During the 1940s, more than 1,000,000 African American men served in the armed services, albeit in segregated units, and more than 1,000,000 additional African American men and women left the South and took advantage of wartime full employment and prosperity. These experiences led to rising expectations that racial discrimination would end. Federal courts handed down decisions that eroded the 50-year-old segregation laws. The 1950 case Sweatt vs. Painter required the University of Texas Law School to admit African-American students, thereby eliminating segregation in the South's graduate and professional schools. In Brown vs. Board of Education (1954), the Supreme Court required an end to the segregation of schools, buses, restaurants, and other public accommodations, but actual integration took decades to complete. The integration process in Texas was slow and painful. Texas Governor R. Allan Shivers, who opposed the Brown decision, called out Texas Rangers in 1956 to prevent African-American students from entering the public school in Mansfield.
The Civil Rights movement of the late 1950s and early 1960s was led by Baptist minister Martin Luther King, Jr., who advocated nonviolent civil disobedience in the form of boycotts and sit-ins.
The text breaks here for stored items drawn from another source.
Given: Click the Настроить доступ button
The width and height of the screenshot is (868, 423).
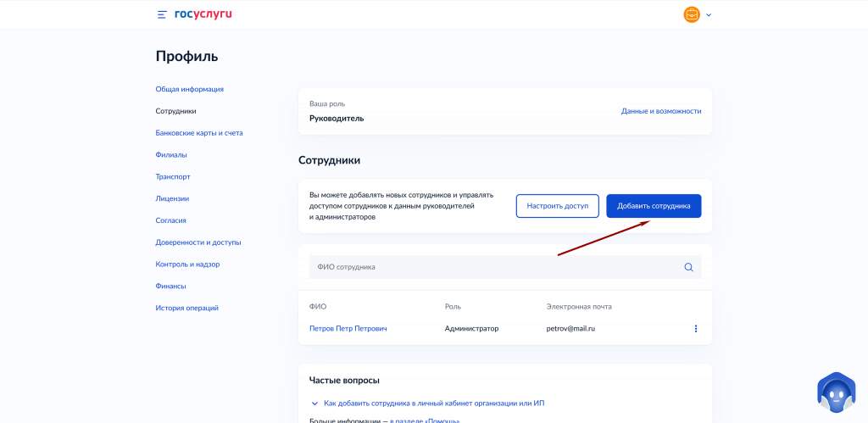Looking at the screenshot, I should (x=557, y=206).
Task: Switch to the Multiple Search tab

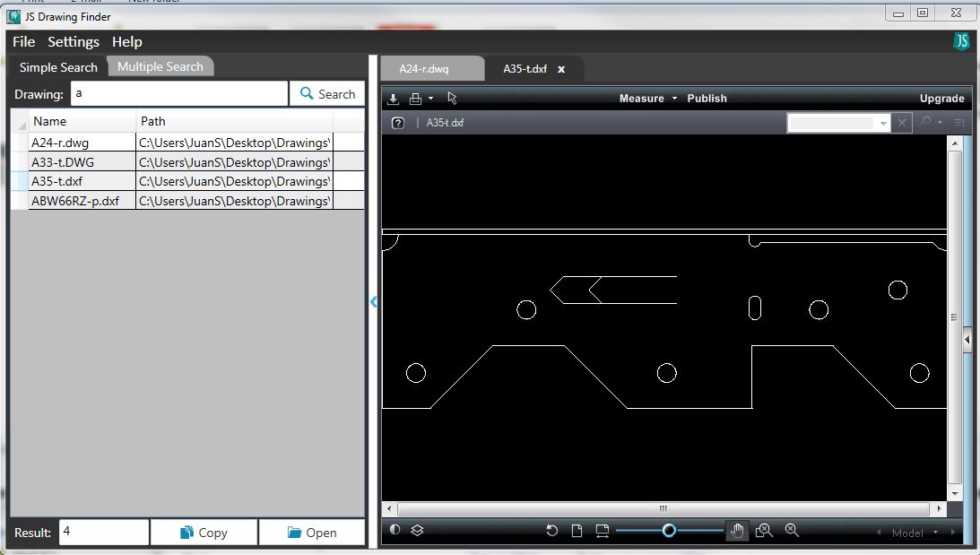Action: click(160, 66)
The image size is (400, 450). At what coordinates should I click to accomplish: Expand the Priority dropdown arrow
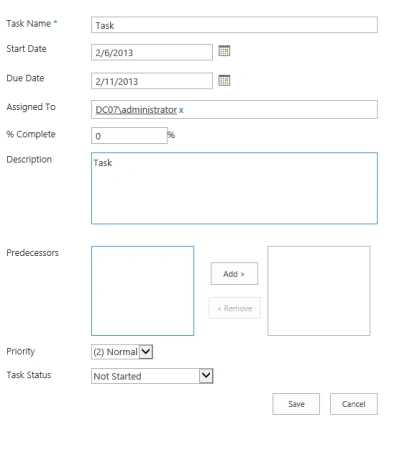tap(146, 352)
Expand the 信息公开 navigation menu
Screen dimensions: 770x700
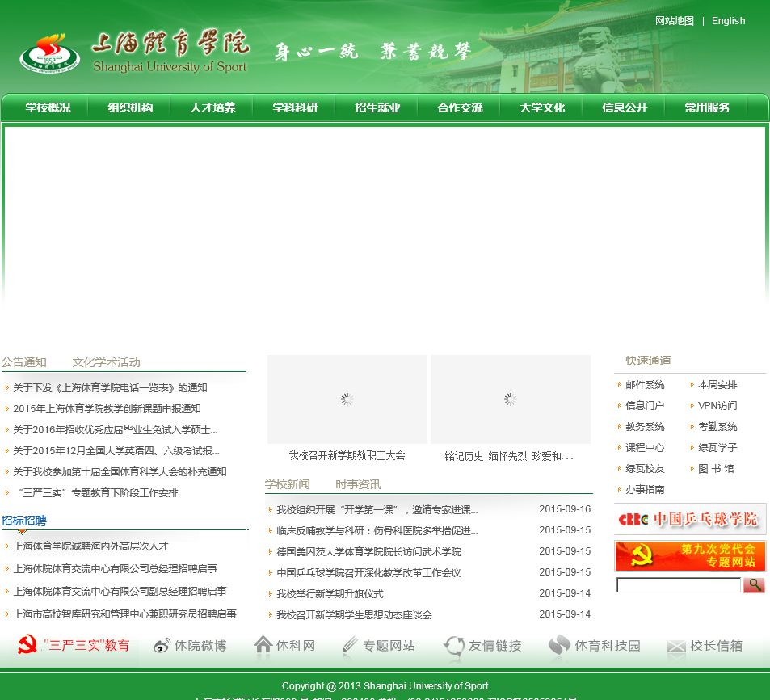625,108
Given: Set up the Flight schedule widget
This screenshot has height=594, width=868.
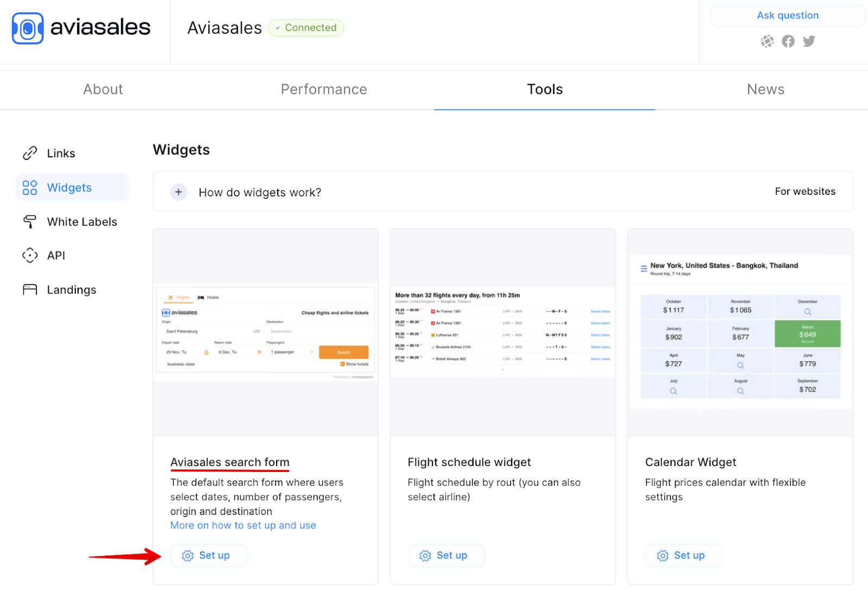Looking at the screenshot, I should [446, 555].
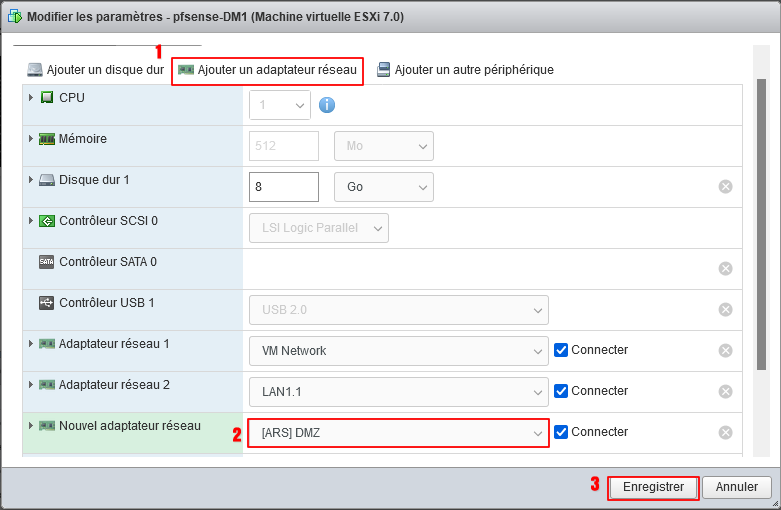Viewport: 781px width, 510px height.
Task: Open the [ARS] DMZ network dropdown
Action: coord(398,433)
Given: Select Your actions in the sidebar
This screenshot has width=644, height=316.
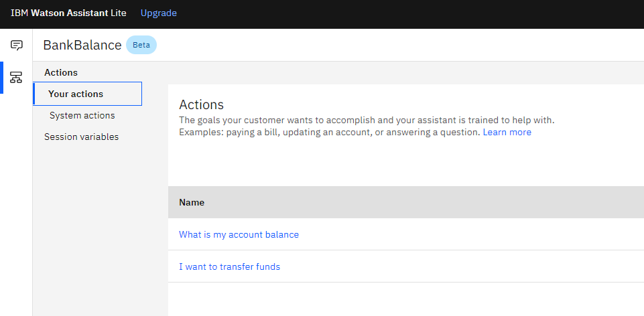Looking at the screenshot, I should [88, 94].
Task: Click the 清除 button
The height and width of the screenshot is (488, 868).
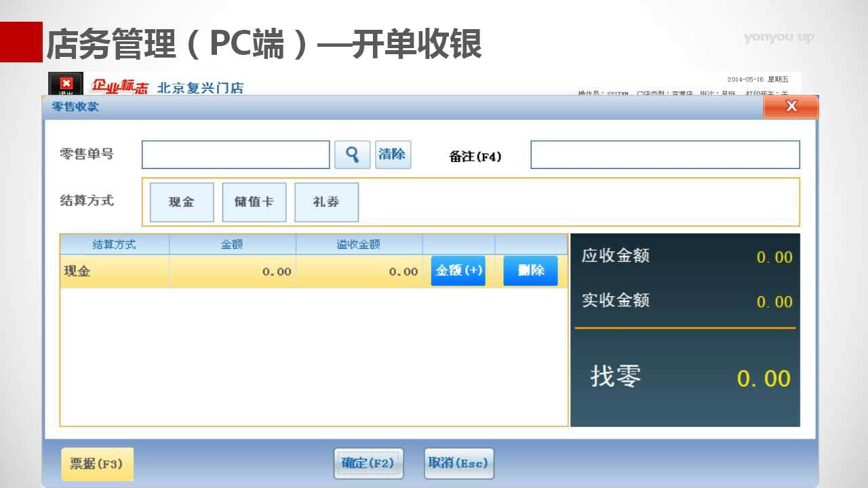Action: point(393,155)
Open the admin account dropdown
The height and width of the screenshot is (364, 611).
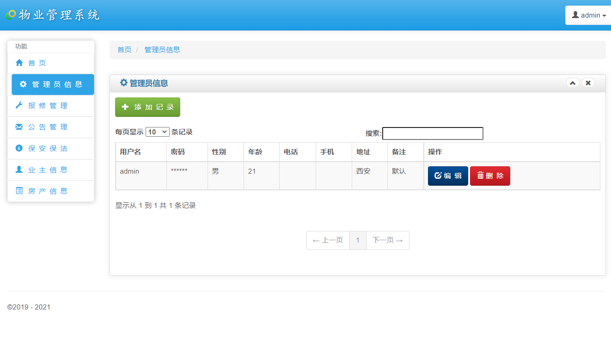(588, 15)
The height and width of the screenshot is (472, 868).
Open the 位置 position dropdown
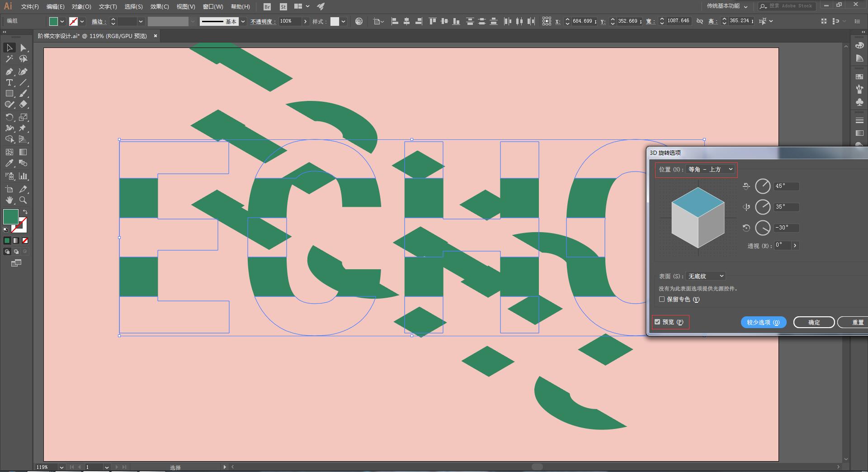(x=711, y=169)
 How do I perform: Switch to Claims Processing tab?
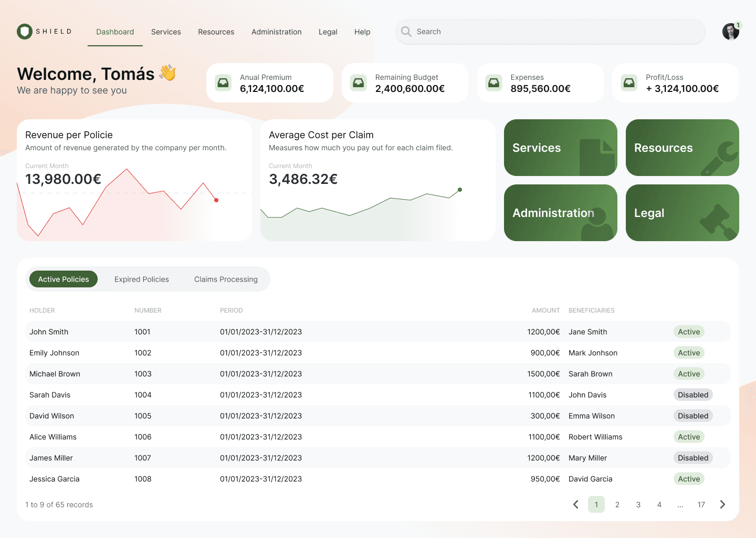point(226,279)
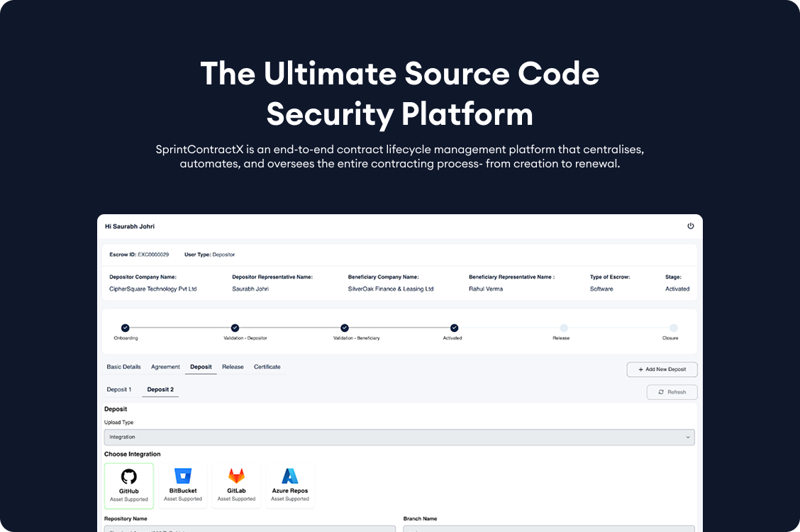The width and height of the screenshot is (800, 532).
Task: Switch to the Deposit 1 sub-tab
Action: 118,389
The movement culminated in the Civil Rights Act of 1964, which swept away the legal barriers of segregation. It forbade discrimination based on race, protected the rights of African Americans to vote, created the Equal Employment Opportunity Commission (EEOC), and accelerated the desegregation of public schools. Texas followed suit in 1969 by repealing its own separatist statutes. Supreme Court decisions in 1969 and 1971 ordered school districts to increase the number of African-American students in white schools through the controversial practice of busing.